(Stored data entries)
::::::::::

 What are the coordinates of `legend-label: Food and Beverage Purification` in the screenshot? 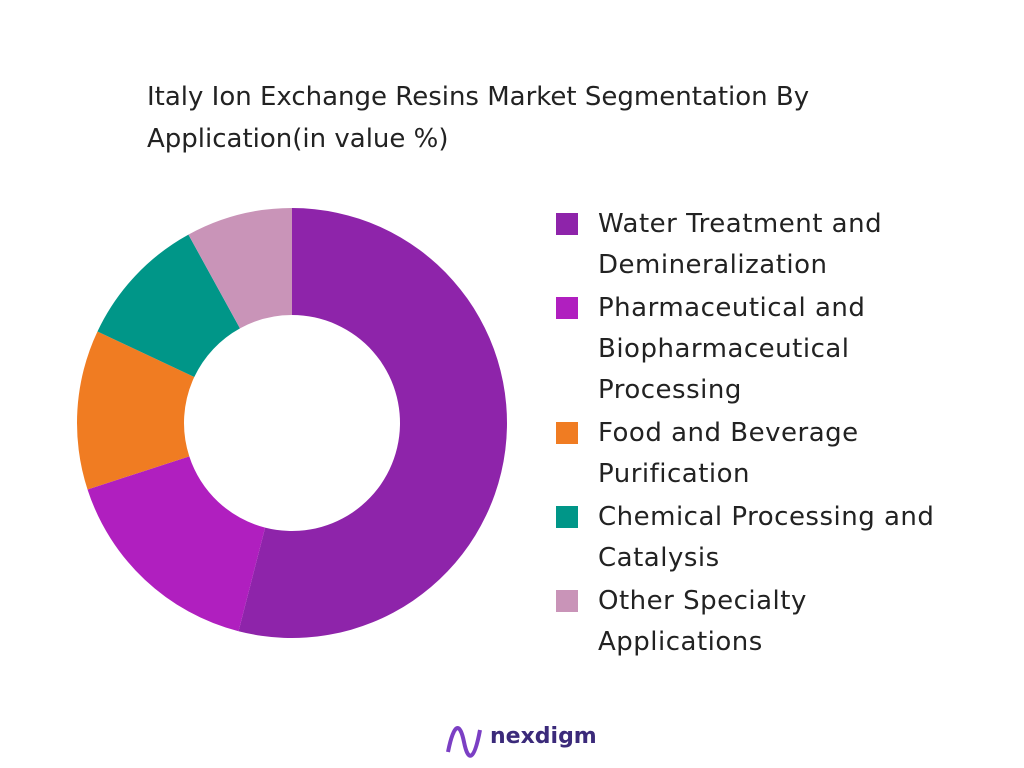 It's located at (728, 454).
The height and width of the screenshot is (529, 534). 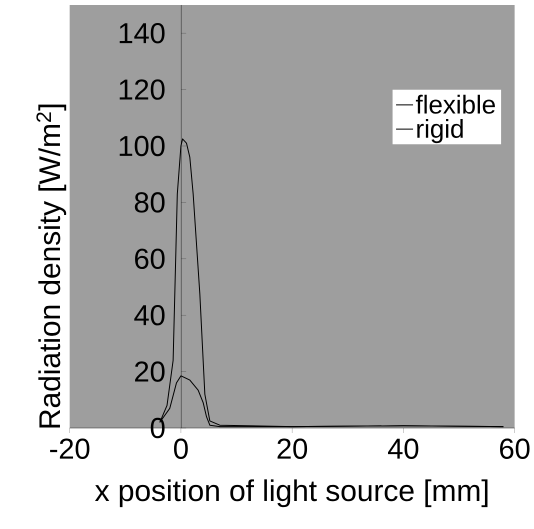 What do you see at coordinates (440, 132) in the screenshot?
I see `legend-label: rigid` at bounding box center [440, 132].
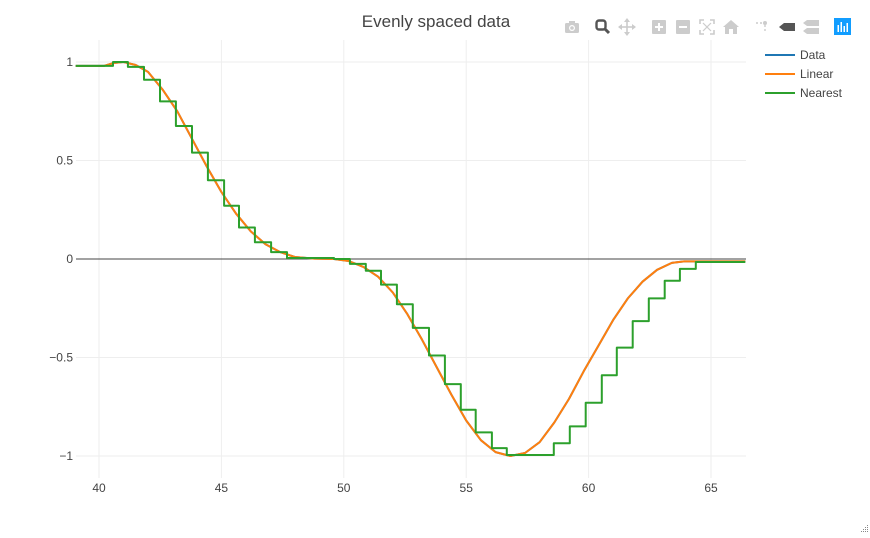 This screenshot has width=870, height=538. What do you see at coordinates (70, 62) in the screenshot?
I see `y-tick-label: 1` at bounding box center [70, 62].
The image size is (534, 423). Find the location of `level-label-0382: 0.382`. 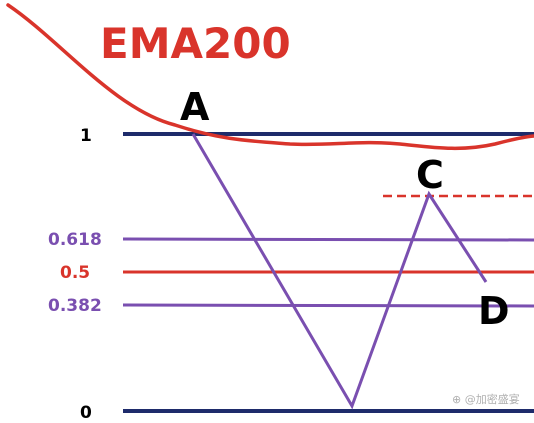

level-label-0382: 0.382 is located at coordinates (75, 306).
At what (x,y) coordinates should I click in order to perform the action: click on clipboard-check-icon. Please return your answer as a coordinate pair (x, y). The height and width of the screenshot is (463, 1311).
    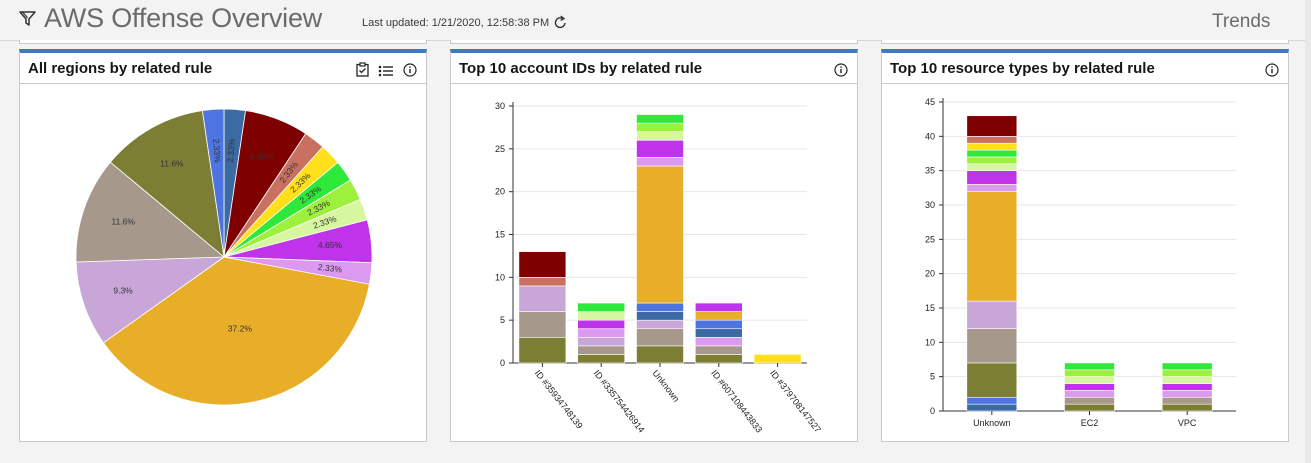
    Looking at the image, I should click on (362, 72).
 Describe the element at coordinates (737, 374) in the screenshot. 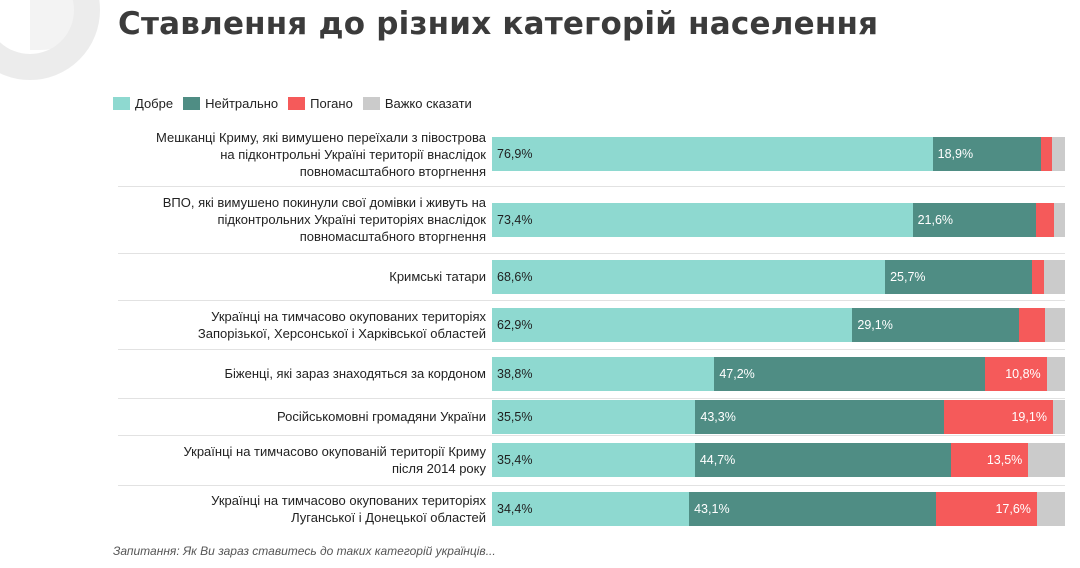

I see `data-label: 47,2%` at that location.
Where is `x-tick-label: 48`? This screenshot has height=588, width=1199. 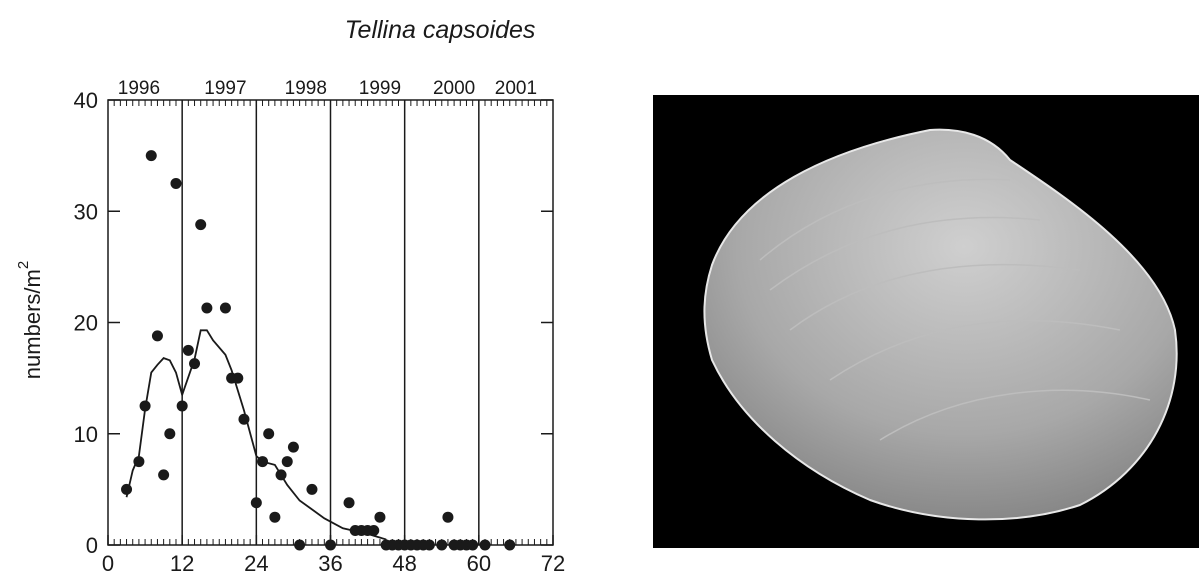
x-tick-label: 48 is located at coordinates (404, 564).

::::::::::

WORK TASK:
Render the data as a numbered list, starting with the line that contains "has height=588, width=1199." and continuing through the end of the data, blank lines omitted. Leave the pictures out.

COMPLETED EXERCISE:
1. Where is `x-tick-label: 48`? This screenshot has height=588, width=1199. 
2. x-tick-label: 48 is located at coordinates (404, 564).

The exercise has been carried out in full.